No tengo ni idea de dónde estoy, y mucho menos de dónde debe estar el hotel. Ando por calles mal iluminadas tan pendiente de no tropezar y de no ser arrollado que pierdo todas las referencias y acabo en el sitio donde estaba.
Voy a preguntar. Ese joven cura de levita gris a lo mejor habla inglés. Y sí. Se llama Sabas, se presenta mientras camina a paso acelerado en mi misma dirección. Este alejandrino de ojos claros vivió dos meses en la turca Izmir, la vieja Esmirna. Pero es griego, no griego en el sentido que entendemos en Europa, que es el que enuncia nuestro pasaporte –el suyo es egipcio-, sino en el mismo en el que las minorías judia o armenia han vivido siempre en los países árabes, como colectivo minoritario que ha convivido más o menos en paz, y sin mezclarse, conservando idioma, costumbres y lazos de sangre, con la población árabe y musulmana.
Alí Bey decía que Alejandría era “un compuesto de todas las naciones”, “una moderna Babel” en la que se hablaban todas las lenguas y en la que todos los niños aprendían tres o cuatro idiomas.
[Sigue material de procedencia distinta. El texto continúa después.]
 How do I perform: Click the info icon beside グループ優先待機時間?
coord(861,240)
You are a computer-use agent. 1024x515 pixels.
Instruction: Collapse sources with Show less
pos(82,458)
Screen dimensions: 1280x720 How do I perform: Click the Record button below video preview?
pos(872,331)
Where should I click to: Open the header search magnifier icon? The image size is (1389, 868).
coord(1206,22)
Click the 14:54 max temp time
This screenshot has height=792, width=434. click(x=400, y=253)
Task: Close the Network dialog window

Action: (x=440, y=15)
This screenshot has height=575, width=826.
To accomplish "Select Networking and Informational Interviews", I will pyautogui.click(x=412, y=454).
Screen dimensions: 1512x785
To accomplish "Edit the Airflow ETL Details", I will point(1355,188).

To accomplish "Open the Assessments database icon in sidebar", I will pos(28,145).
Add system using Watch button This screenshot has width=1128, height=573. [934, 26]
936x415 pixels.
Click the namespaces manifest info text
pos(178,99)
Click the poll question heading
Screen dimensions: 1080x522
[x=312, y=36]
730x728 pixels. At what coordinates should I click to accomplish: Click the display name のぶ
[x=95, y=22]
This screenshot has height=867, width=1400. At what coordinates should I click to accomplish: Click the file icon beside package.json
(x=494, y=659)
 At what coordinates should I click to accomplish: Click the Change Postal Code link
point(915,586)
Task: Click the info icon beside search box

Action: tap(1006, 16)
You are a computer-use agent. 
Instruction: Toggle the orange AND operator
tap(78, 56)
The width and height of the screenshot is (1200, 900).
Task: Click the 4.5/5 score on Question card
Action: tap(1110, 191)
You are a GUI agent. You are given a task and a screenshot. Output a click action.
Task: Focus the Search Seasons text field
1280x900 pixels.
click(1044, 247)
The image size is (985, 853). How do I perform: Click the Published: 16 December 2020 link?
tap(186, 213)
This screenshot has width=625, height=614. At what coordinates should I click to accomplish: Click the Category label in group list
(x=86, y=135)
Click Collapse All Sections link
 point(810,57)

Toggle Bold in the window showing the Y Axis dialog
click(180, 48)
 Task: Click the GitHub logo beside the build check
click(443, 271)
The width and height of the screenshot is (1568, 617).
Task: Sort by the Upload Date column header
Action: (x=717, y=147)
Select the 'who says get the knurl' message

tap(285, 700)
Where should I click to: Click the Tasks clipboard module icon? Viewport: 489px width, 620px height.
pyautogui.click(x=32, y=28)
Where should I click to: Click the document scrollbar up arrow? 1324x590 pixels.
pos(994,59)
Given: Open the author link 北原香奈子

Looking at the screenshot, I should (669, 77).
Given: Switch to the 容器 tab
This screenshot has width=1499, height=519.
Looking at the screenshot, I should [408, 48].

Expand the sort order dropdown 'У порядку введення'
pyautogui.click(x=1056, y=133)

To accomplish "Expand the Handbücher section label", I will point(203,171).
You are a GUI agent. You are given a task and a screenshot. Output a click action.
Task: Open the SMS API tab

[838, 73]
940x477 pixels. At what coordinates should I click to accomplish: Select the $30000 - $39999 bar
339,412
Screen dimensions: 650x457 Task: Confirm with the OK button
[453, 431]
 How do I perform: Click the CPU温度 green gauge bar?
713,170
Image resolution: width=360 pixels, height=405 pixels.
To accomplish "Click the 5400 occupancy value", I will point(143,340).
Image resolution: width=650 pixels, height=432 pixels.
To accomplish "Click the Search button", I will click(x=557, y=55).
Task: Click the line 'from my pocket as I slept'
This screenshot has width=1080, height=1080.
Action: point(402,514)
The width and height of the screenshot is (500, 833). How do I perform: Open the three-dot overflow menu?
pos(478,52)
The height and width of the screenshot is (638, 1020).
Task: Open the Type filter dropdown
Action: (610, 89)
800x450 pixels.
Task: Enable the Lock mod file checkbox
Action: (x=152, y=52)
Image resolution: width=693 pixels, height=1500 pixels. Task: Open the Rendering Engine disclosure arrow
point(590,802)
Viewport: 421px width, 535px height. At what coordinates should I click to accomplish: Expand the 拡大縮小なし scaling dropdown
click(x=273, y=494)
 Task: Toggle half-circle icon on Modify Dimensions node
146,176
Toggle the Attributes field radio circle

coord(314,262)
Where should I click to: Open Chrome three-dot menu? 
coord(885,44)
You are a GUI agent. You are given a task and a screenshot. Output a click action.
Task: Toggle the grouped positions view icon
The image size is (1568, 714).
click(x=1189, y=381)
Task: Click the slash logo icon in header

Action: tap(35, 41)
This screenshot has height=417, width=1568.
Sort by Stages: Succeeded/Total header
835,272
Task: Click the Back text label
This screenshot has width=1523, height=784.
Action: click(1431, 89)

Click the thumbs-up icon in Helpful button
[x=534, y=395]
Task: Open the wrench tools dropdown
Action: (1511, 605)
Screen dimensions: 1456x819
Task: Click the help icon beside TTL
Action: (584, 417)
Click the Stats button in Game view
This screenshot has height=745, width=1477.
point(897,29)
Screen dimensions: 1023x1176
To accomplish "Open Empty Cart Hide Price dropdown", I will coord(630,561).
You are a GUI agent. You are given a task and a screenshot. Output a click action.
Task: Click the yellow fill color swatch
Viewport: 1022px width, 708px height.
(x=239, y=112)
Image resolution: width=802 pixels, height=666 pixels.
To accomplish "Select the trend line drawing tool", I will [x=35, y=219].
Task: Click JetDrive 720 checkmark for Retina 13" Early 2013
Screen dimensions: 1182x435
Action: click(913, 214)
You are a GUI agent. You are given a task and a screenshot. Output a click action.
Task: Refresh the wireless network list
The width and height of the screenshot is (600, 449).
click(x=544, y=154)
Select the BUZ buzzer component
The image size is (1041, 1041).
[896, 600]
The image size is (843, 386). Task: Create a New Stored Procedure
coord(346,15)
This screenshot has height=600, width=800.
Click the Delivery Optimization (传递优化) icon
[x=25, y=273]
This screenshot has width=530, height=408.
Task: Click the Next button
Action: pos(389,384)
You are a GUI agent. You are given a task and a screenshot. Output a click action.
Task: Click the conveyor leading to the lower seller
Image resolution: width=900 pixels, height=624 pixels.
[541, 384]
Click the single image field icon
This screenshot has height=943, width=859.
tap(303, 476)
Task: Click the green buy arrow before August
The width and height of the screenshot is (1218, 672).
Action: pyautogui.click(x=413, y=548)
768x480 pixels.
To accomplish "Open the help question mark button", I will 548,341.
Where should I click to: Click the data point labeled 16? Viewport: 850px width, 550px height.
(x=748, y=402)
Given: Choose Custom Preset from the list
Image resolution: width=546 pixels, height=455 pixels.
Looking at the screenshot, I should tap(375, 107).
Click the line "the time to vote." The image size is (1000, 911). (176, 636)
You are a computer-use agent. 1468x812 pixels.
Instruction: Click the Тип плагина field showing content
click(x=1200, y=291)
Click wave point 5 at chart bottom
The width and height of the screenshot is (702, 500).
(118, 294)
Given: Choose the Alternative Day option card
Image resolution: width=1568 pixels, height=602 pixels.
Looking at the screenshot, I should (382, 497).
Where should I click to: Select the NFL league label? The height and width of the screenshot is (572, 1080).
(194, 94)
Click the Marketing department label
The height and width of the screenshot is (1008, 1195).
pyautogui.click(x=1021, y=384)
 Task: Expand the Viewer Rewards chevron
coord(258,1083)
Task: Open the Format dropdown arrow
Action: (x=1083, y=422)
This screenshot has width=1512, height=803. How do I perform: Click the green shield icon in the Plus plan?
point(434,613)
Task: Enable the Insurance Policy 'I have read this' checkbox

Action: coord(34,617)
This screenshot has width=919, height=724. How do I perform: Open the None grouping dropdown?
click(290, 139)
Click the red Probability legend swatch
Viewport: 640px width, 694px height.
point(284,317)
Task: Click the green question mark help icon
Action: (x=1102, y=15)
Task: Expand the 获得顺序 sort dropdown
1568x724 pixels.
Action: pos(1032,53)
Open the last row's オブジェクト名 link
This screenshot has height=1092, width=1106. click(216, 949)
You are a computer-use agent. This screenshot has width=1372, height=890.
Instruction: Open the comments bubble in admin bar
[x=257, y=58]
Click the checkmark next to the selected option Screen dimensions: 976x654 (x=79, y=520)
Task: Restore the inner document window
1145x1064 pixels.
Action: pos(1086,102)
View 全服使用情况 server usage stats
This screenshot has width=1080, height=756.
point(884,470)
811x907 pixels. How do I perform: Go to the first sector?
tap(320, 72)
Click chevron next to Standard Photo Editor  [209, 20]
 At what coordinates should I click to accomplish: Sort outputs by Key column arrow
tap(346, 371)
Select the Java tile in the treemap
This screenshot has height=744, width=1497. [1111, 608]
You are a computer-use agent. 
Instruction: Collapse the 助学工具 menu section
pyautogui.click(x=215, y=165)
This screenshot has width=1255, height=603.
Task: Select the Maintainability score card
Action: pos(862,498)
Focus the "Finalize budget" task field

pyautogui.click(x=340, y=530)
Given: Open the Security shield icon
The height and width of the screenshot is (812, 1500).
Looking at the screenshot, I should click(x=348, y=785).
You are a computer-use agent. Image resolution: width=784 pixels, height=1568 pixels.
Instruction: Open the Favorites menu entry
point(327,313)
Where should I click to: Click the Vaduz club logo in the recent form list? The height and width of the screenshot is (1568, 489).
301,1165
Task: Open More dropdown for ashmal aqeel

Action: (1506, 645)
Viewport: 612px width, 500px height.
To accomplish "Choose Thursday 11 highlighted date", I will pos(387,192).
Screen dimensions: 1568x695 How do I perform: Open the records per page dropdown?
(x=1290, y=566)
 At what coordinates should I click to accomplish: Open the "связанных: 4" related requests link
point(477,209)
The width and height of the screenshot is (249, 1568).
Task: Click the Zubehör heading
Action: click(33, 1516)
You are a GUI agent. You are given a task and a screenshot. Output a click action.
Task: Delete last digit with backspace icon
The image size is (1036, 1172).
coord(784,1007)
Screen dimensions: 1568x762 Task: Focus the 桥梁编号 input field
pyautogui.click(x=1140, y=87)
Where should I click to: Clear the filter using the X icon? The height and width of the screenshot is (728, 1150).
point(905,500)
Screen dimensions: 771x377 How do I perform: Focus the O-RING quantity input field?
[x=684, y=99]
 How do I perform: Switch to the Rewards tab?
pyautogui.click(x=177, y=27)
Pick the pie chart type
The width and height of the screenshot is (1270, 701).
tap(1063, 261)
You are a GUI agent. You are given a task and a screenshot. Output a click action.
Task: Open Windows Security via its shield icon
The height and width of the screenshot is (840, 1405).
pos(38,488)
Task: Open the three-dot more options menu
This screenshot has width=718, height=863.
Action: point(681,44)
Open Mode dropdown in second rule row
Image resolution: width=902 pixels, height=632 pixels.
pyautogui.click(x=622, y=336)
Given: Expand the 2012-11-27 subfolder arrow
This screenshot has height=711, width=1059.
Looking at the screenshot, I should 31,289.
Sabas es heredero de esa tradición. Explica que en el pasado llegaron a ser seiscientos mil griegos en Egipto, pero que sólo quedan cuatrocientos en Alejandría y dos mil en El Cairo. La mayoría se marcharon en los años cincuenta, tras el ascenso al poder de Násser y el auge del nacionalismo. “Ahora sólo vienen de vacaciones”, cuenta sin nostalgia. Lamenta, eso sí, que la ciudad esté mal, “igual que hace veinte años. Mira los semáforos. ¿No has visto que hay un guardia al lado de cada uno? Son manuales”.
Pero la convivencia con los musulmanes es buena. “El problema son los turcos”, asegura, el pueblo que durante siglos redució a los griegos, el que les arrebató la mitad de Chipre.
“¿Tú eres cristiano?”, me pregunta con interés antes de perderse en la multitud que invade la plaza Saad Zaghloul.
Los países árabes tienen fronteras aún más evidentes que las geográficas, por lo que empiezo a ver. Y la religiosa es la más importante de ellas.